What attributes do you think have helped you advance in your career?

I’m insatiably curious. I want to know something about everything. That’s made me inclined to ask questions, and I’m pretty good at asking them. Combine that attribute with an absurd, phenomenal dose of luck that’s placed me in close contact with hosts of smart people over the course of my career, and I’ve learned loads about so many different subjects.

I’m also careful to never close a door. I’ve not been one to make hard-and-fast “career plans” per se; I believe deeply that the best way to get the job you want is to be great at the job you have. So I’ve seized each fresh opportunity as it came along, worked hard (though not always smart) and let my career carry me along like a paddleless canoe. The ride’s been fantastic so far. 

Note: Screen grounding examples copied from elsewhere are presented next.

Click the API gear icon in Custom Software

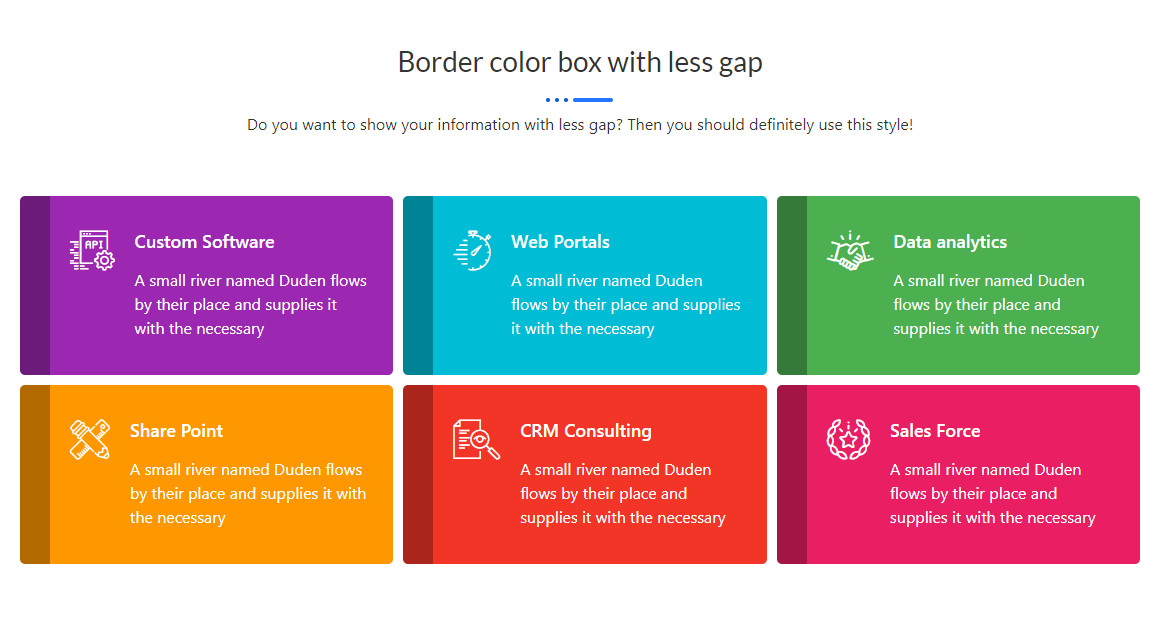point(92,250)
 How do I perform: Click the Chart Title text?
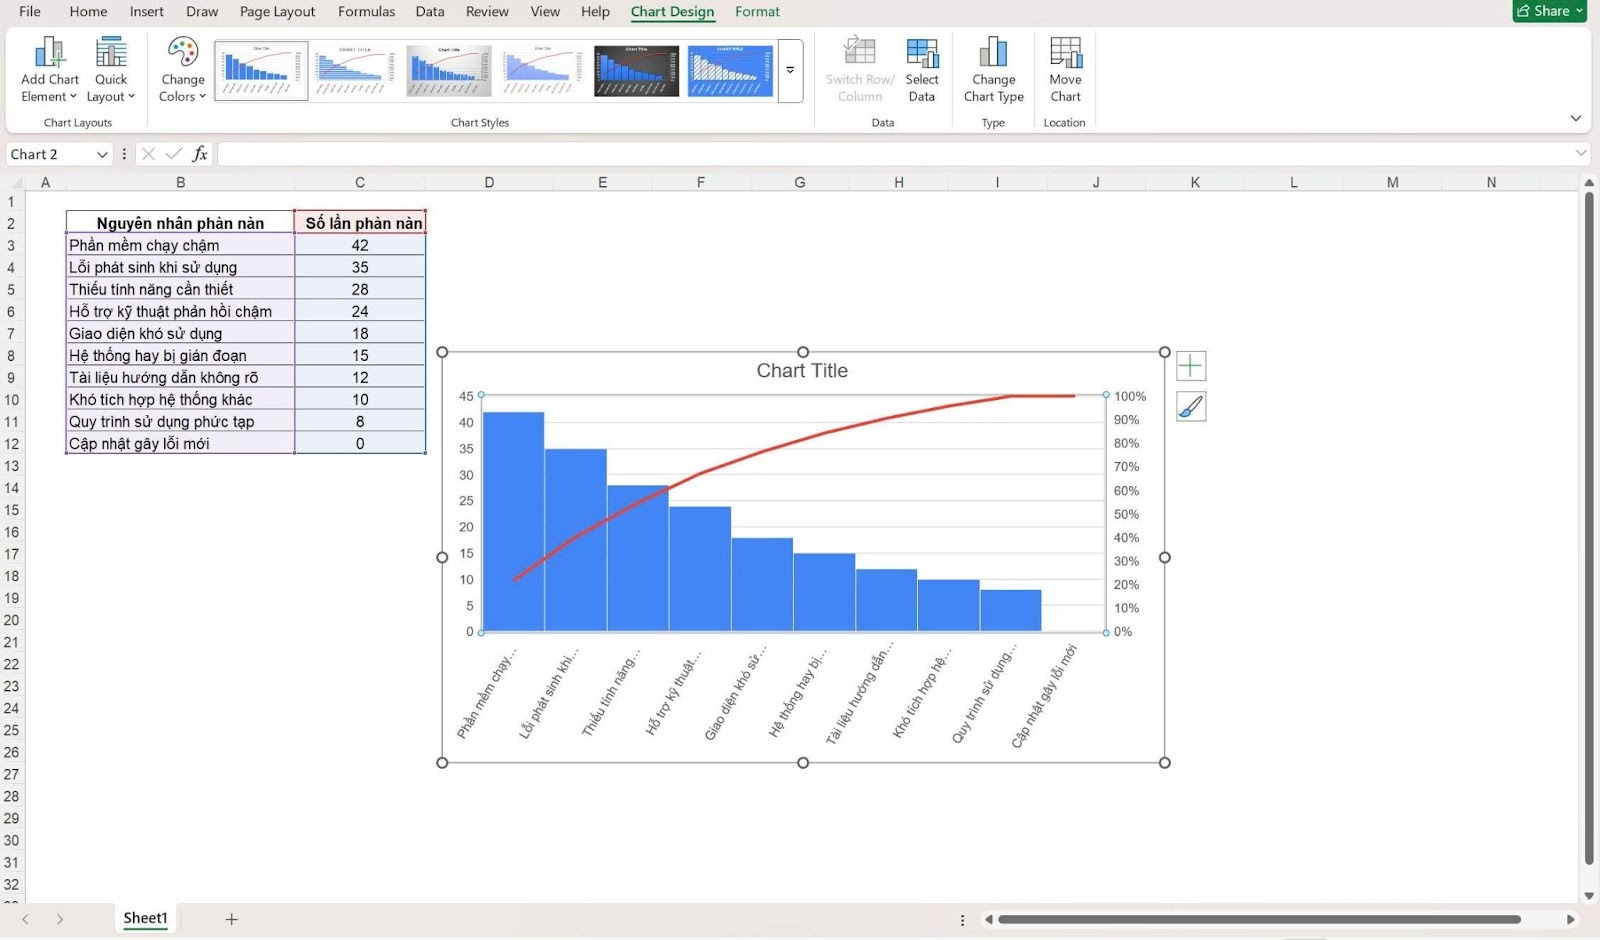point(802,371)
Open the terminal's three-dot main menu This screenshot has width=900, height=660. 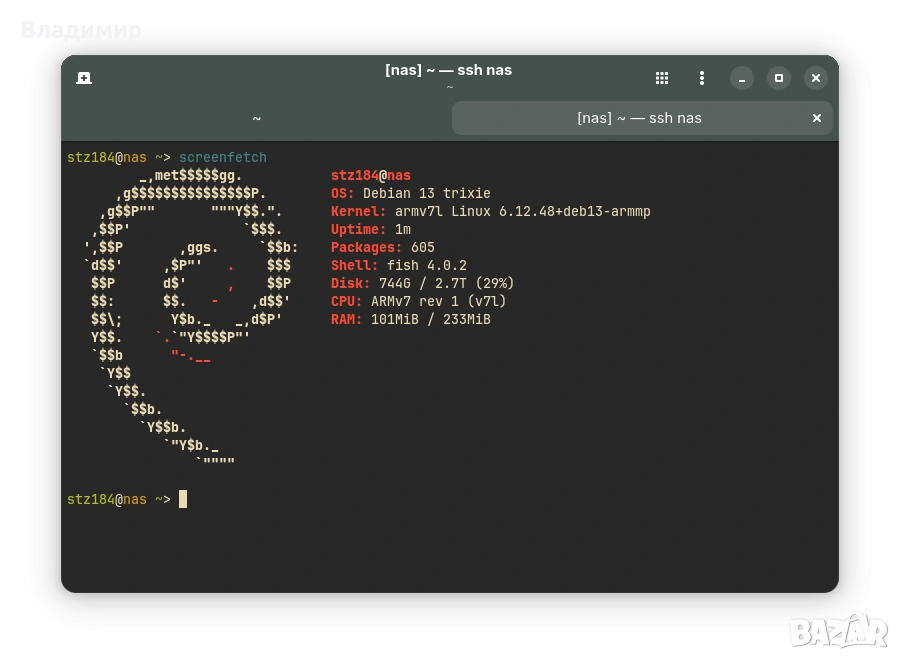tap(702, 78)
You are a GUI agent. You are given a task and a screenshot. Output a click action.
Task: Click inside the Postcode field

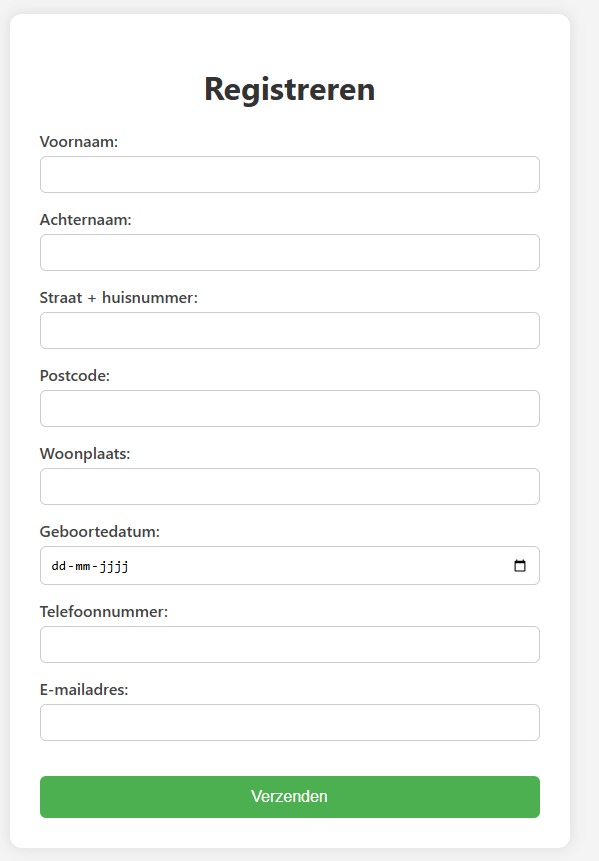(290, 409)
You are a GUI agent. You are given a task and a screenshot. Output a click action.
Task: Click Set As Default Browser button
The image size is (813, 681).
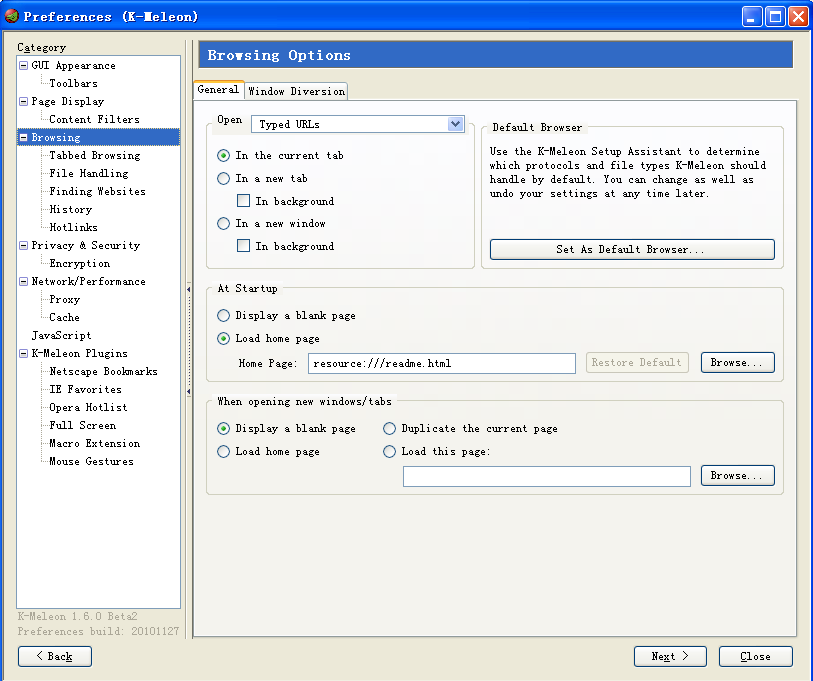coord(632,250)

In saying that, I’ve been very choosy about which rivers I’ve launched into with this philosophy, and I’d urge anybody with a similar mindset to be equally selective. Every job has good bits and hard bits, and who you work with and the environment where you work together make all the difference.

If you were to meet your 20 year old self, what is the best piece of advice you could give yourself?

I’d tell myself that everybody has something to teach me and to assume the best of every person I meet. Also to take every opportunity to extract principles from piles of details; I’ve gotten further and faster by taking that approach than if I had relied solely on my own notions.